Recorded data:
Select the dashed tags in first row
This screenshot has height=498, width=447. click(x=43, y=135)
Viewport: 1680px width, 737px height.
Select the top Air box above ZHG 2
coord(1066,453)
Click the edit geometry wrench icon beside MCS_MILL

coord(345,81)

What you should do: Restate the records above verbatim, omitting no line.

Answer section:
Select the dashed tags in first row
This screenshot has height=498, width=447. click(x=43, y=135)
Viewport: 1680px width, 737px height.
Select the top Air box above ZHG 2
coord(1066,453)
Click the edit geometry wrench icon beside MCS_MILL

coord(345,81)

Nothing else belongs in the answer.